ストリーミング全盛時代の「新しいヒットの基準」

2020/7/17

「コンテンツの求心力」を評価

テレビの創生期から、その勝者と敗者を判定してきたのは調査会社のニールセンだった。西海岸を制した番組は? 深夜帯の負け組は? 70年代のファミリードラマ『オール・イン・ザ・ファミリー』から、現在人気の『ヤング・シェルドン』まで、テレビ業界は番組の評価をニールセンの視聴率調査に頼ってきた。

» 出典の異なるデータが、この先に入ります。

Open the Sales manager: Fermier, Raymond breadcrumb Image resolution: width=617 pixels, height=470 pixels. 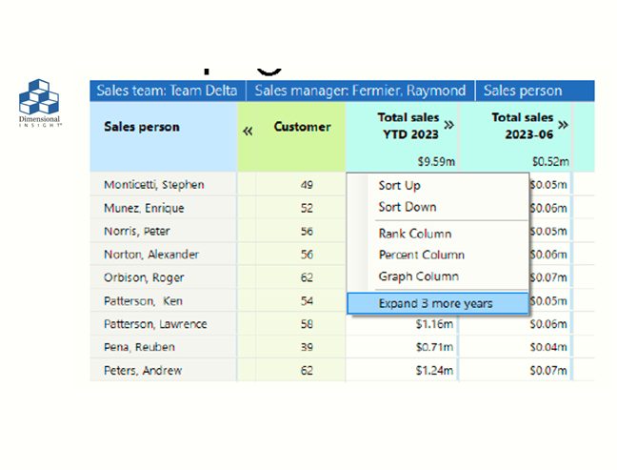point(360,92)
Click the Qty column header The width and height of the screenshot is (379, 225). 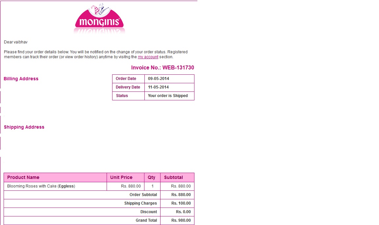pos(151,177)
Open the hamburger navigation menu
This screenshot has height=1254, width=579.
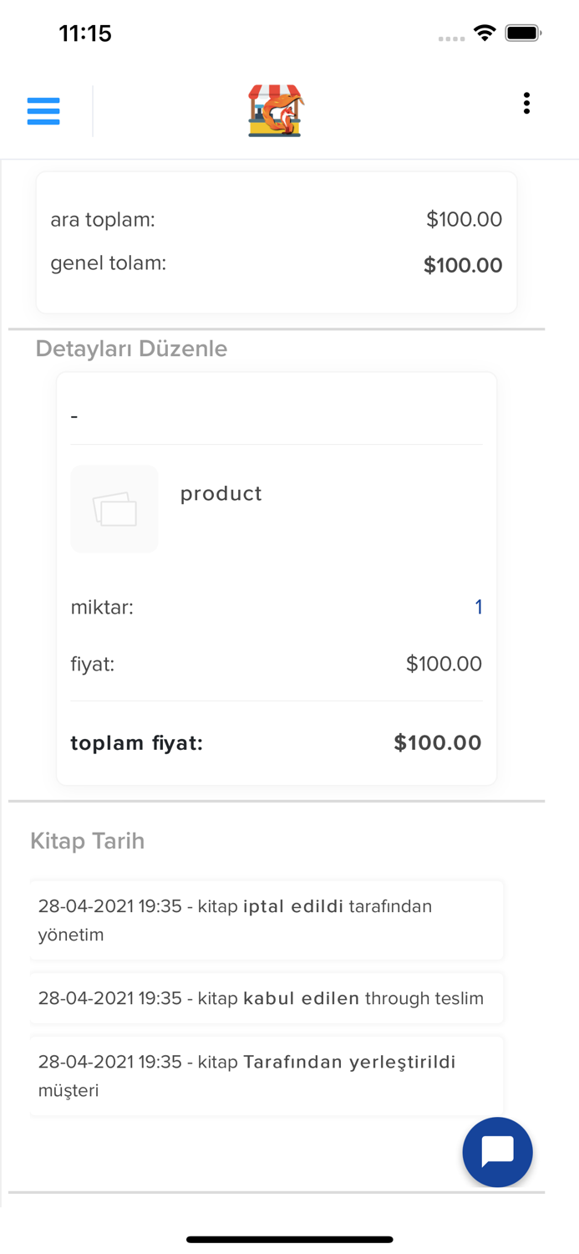point(43,110)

だがストリーミング全盛の今、番組(コンテンツ)の価値はどうやって決めるのか。
ネットフリックスなどが配信するコンテンツの評価基準を考案したというのが、パロット・アナリティクス(Parrot Analytics)。まだほぼ無名のスタートアップだ。同社は視聴者数だけでなく視聴者の関心の強さも計算に入れ、そこから動画配信企業が何より知りたい数字、すなわち「コンテンツが引き寄せる加入者数」を予測するという。

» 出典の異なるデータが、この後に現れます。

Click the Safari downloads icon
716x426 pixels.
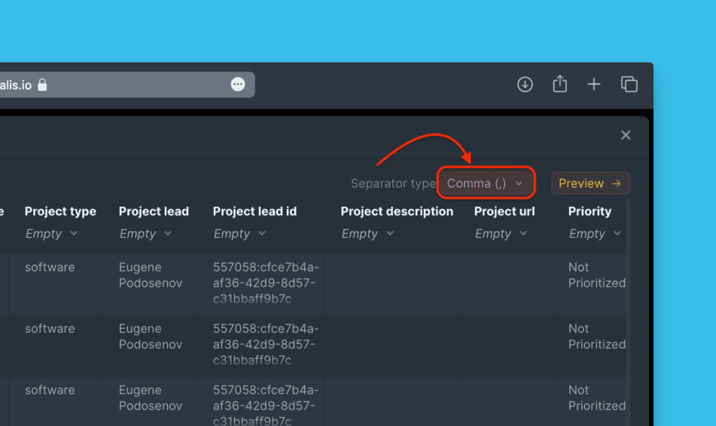[525, 84]
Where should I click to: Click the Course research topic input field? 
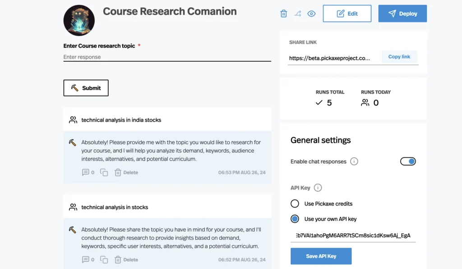tap(167, 57)
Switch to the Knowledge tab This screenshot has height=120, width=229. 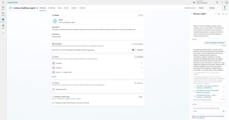click(52, 8)
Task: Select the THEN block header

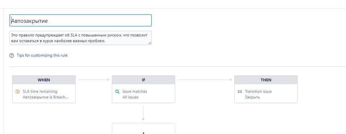Action: pyautogui.click(x=266, y=80)
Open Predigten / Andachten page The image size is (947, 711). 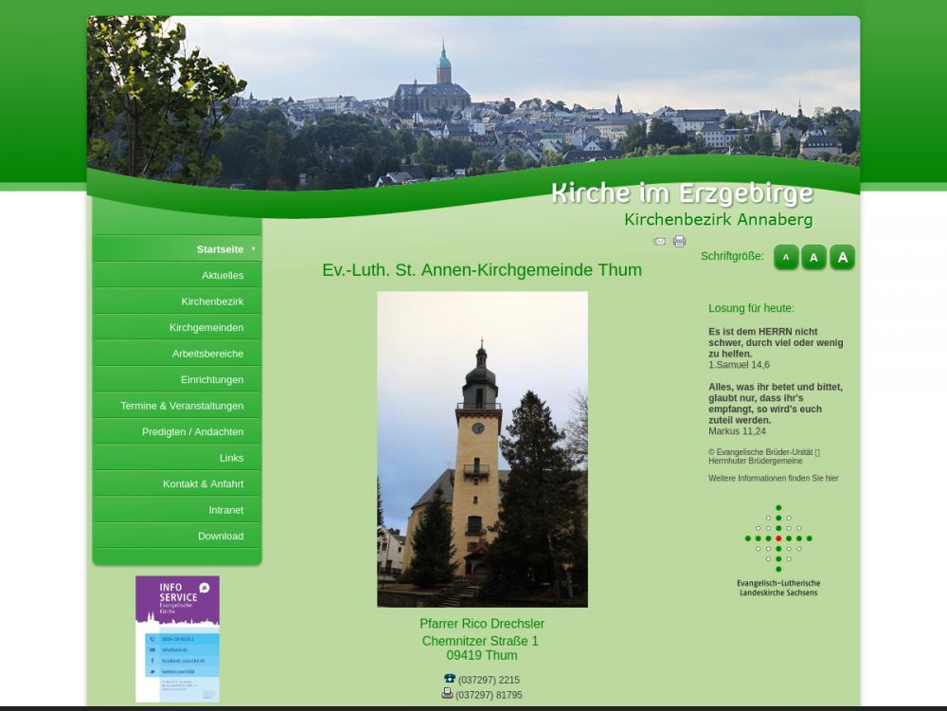click(192, 431)
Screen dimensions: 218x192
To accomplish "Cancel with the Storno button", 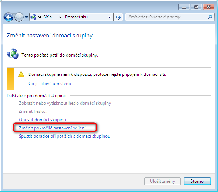I will point(197,181).
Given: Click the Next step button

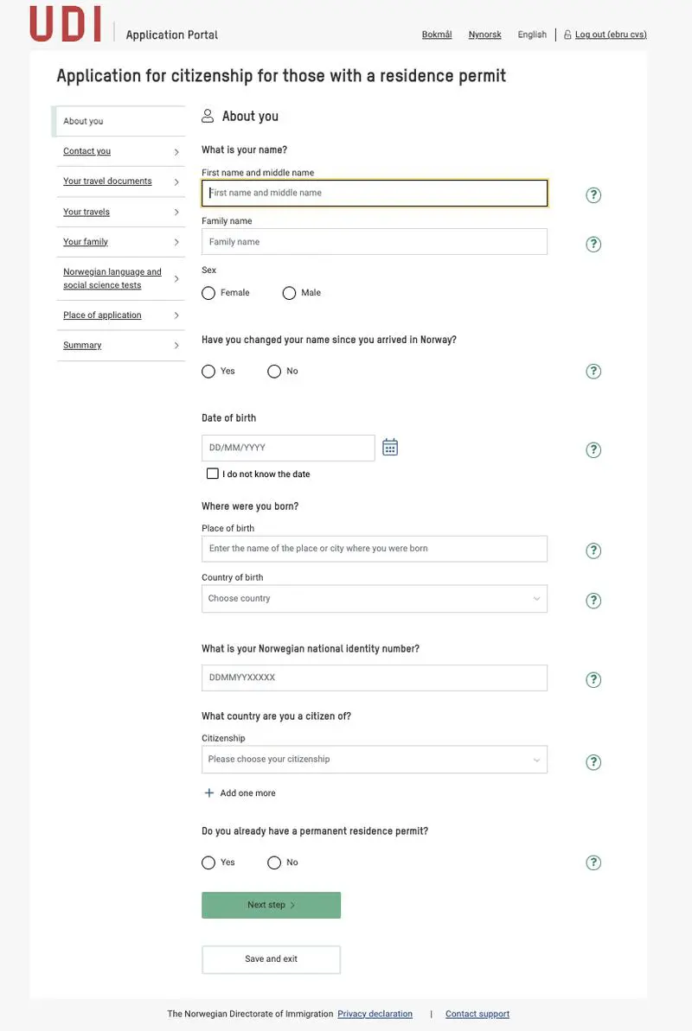Looking at the screenshot, I should pyautogui.click(x=271, y=905).
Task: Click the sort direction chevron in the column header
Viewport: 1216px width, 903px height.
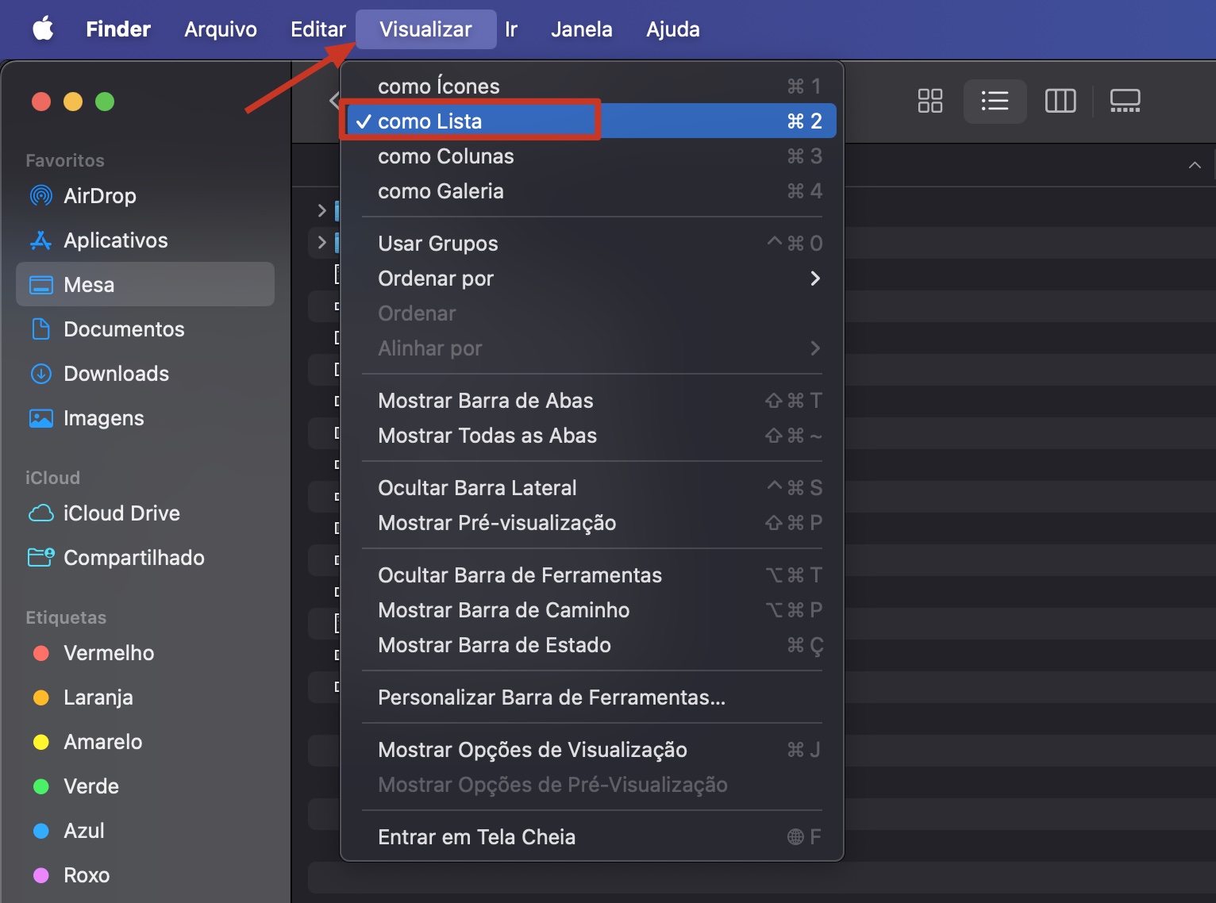Action: click(x=1195, y=166)
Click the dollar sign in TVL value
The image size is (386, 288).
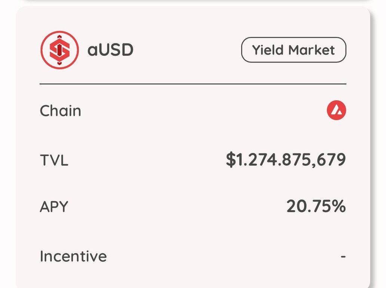(x=231, y=160)
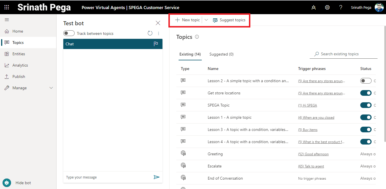The image size is (386, 189).
Task: Open the test bot more options menu
Action: (159, 33)
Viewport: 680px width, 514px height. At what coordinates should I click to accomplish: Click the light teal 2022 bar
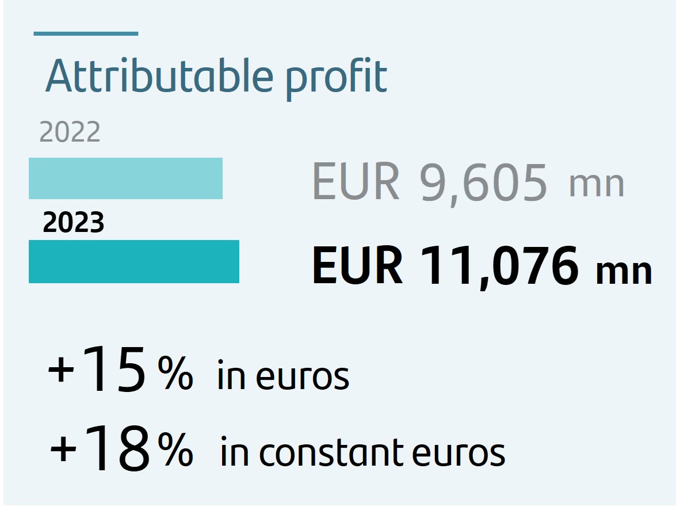(126, 178)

コンテンツには視聴習慣の変化を踏まえた新しい評価システムが必要だとの思いからパロットを立ち上げたと、ワレド・シーガーCEO(32)は語る。「今は誰もがばらばらの時間に、ばらばらのプラットフォームを利用して、ばらばらのコンテンツを見る時代です。新しい物差しが必要なのです」と、シーガーは言う。

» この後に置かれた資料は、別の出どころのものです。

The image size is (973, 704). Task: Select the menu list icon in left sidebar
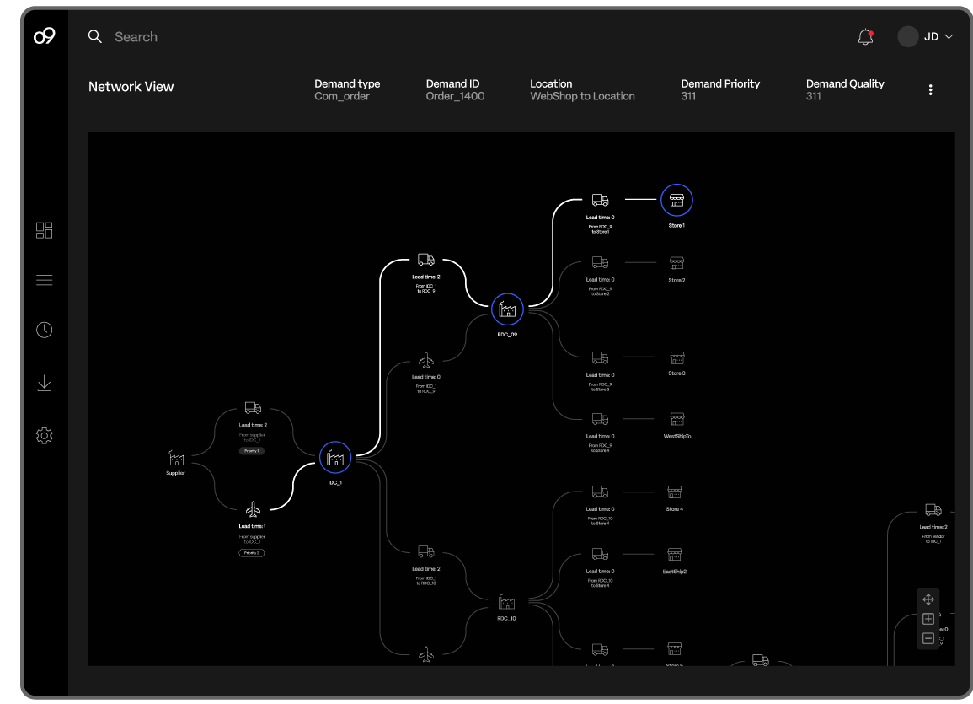pyautogui.click(x=44, y=279)
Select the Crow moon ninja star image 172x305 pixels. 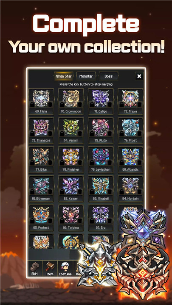(71, 98)
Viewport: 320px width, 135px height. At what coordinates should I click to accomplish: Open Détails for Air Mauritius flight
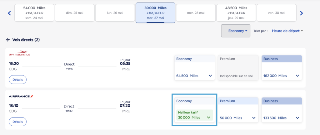[18, 80]
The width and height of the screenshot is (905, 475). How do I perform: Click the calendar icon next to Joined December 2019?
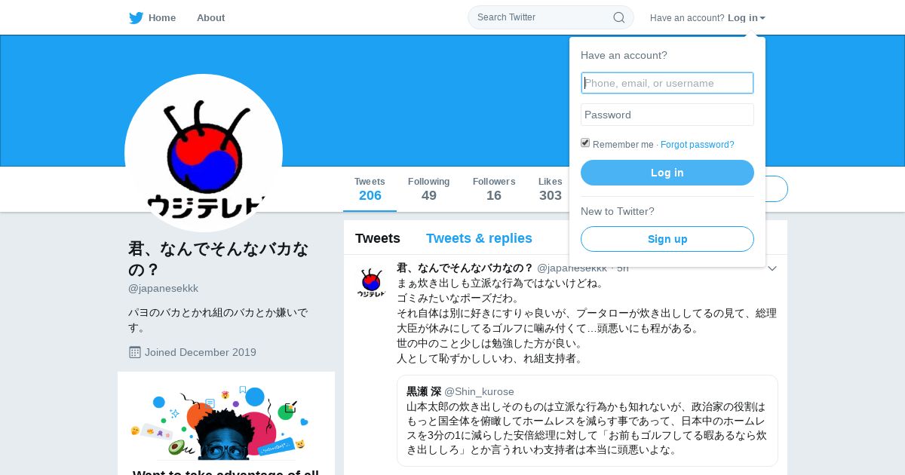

パロットが開発した「需要度(Demand Expressions)」なる指標は、インターネットで収集したさまざまな「シグナル」を基にしている。グーグルで検索されたドラマや映画のタイトル、フェイスブックで獲得した「いいね」の数、海賊版のダウンロード数、ウィキペディアのトラフィックなどを分析し、コンテンツの人気ぶりを割り出すのだ。